Heimat – Im Fremden Zuhause sein

Heute morgen habe ich den Beitrag von Fulbert Steffensky in NDR Kultur gehört: Heimat – ein Haus in der fremden Welt. Überlegungen eines Zugvogels. Sein Essay hat mich tief bewegt.

Die Orte meiner Kindheit waren für mich stets eine vorübergehende Heimat. So etwas wie eine Sprungbrett. Hinein in eine Heimat, die man wählt – sich selber wählen muß. Überall dort, wo man nur sich selbst kennt, leben wir aus dem Leben unserer Vorfahren – und Zukunft ist kaum möglich. Die Prägung der eigenen Familiengeschichte ist einfach zu groß, als dass wir in ihr als Original auftauchen könnten. Ich wußte irgendwie schon damals: Ins Eigenen kommen wir nur durch die Anderen.

Viele aus meiner Generation haben sich im Deutschland der 70ger, 80ger Jahren wie Fremde gefühlt. Viele Anliegen, Fragen, Forderungen, Reflexionen, die wichtig waren, um in unserer eigenen (schmerzlichen) Geschichte beheimatet sein zu können, wurden abgewehrt und bekämpft. Ihnen wurde nicht einmal Asyl gewährt (in Politik, Gesellschaft und Religion). Fremdsein – das war für uns damals die beste aller Heimaten.

 

Heimat war in Deutschland lange ein geschändetes Wort, voller düsterer Erinnerungen und Gefühle. Nun gewinnt dieses Wort eine neue Bedeutung – durch alle, die aus der Fremde kommen, um bei uns eine neue Heimat zu finden.

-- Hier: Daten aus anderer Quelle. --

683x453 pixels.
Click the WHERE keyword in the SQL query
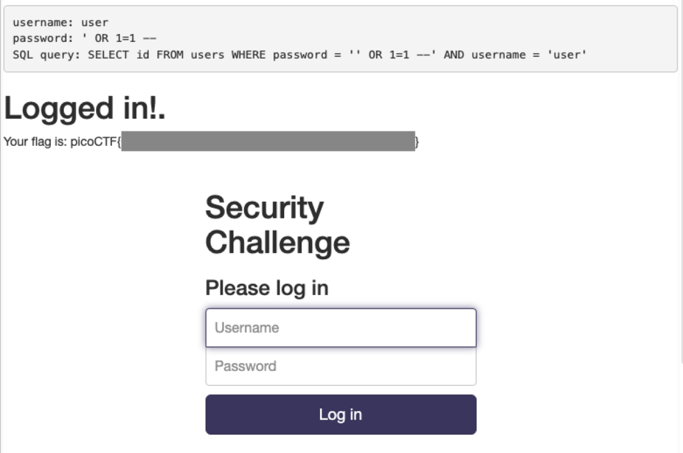248,55
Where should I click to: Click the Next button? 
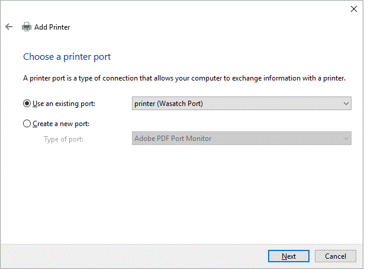pyautogui.click(x=289, y=256)
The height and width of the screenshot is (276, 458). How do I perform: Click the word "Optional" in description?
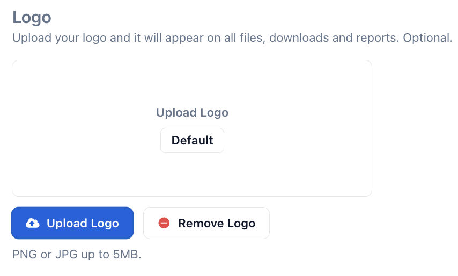[427, 39]
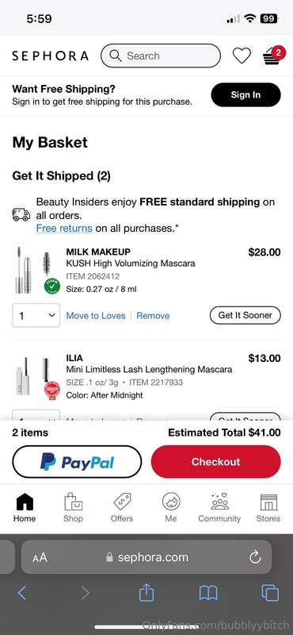Image resolution: width=293 pixels, height=635 pixels.
Task: Switch to the Offers tab
Action: (122, 507)
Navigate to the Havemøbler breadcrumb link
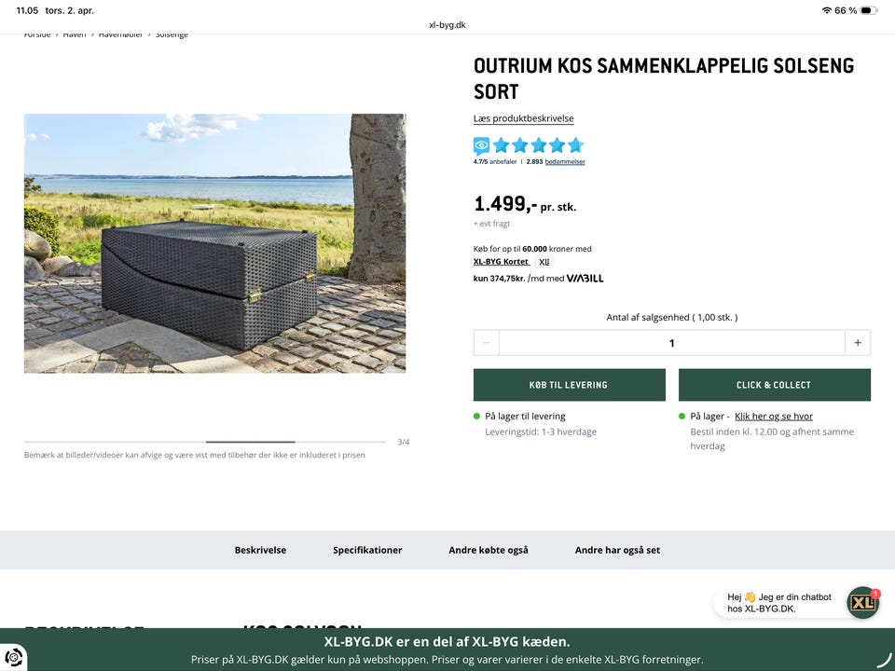This screenshot has width=895, height=671. click(x=121, y=34)
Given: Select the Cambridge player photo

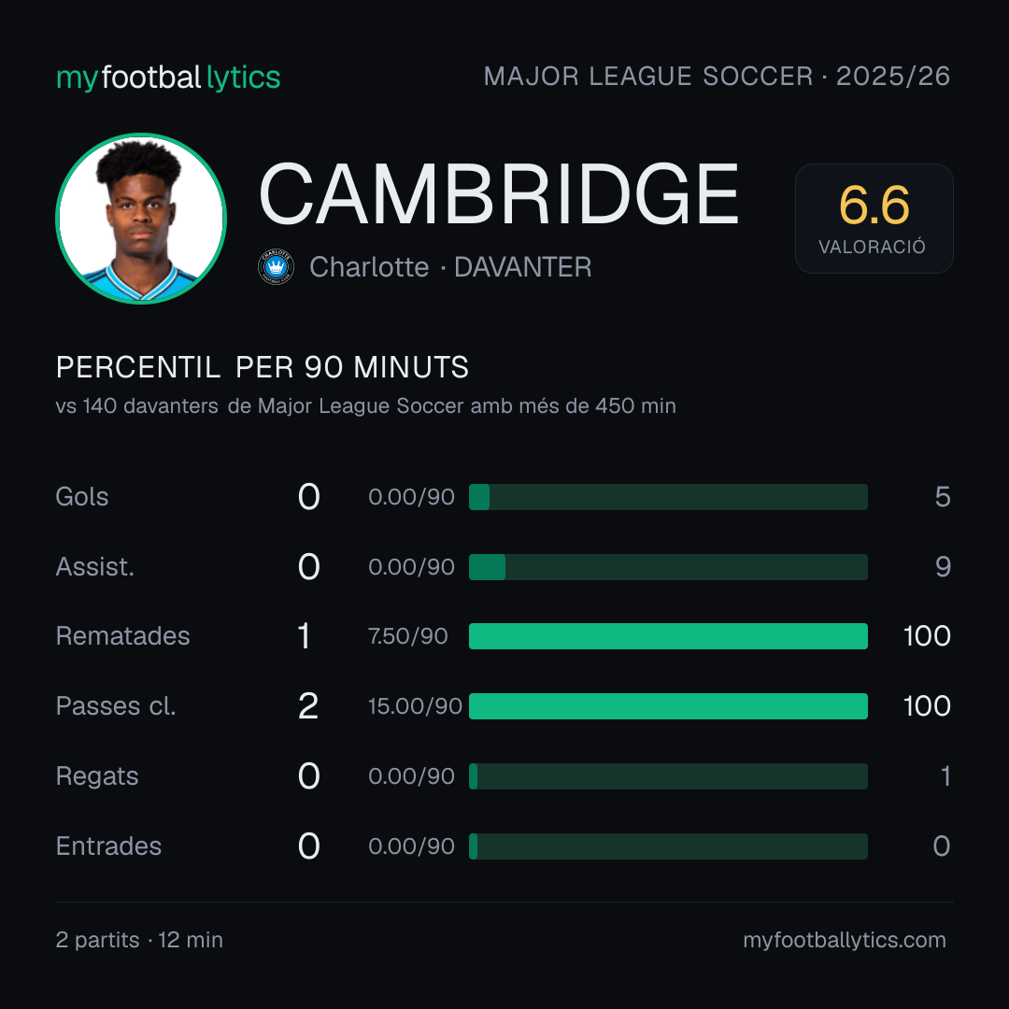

Man weiß erst, wer man ist, wenn man sich dem Schmerz der Fremdheit aussetzt. Man lernt den eigenen Reichtum erst kennen, wenn man sich mit fremden Lebensentwürfen und Religionen auseinandersetzen muß. Und man lernt den eigene Mangel erst kennen, wenn man auf den Reichtum des Fremden stößt. Wo man nur sich selber kennt, besteht die Gefahr, dass man sich für einzigartig hält. Man kann sich kaum hinterfragen, wenn man die Fremde und das Fremde nicht an sich ranläßt. Man bringt sich um die Freiheit zu wachsen und mehr zu werden als man ist, wenn man sich der Fremdheit der Anderen verweigert.

Mit den Jahren ist durch die Dankbarkeit für meine Wurzeln auch ein emotionales Gefühl für meine Geburtsheimat gewachsen. Heute ist für mich Dankbarkeit eine der wichtigsten Brücken in die Heimat.
Überall dort, wo Dankbarkeit zuhause ist, kann ich zuhause sein.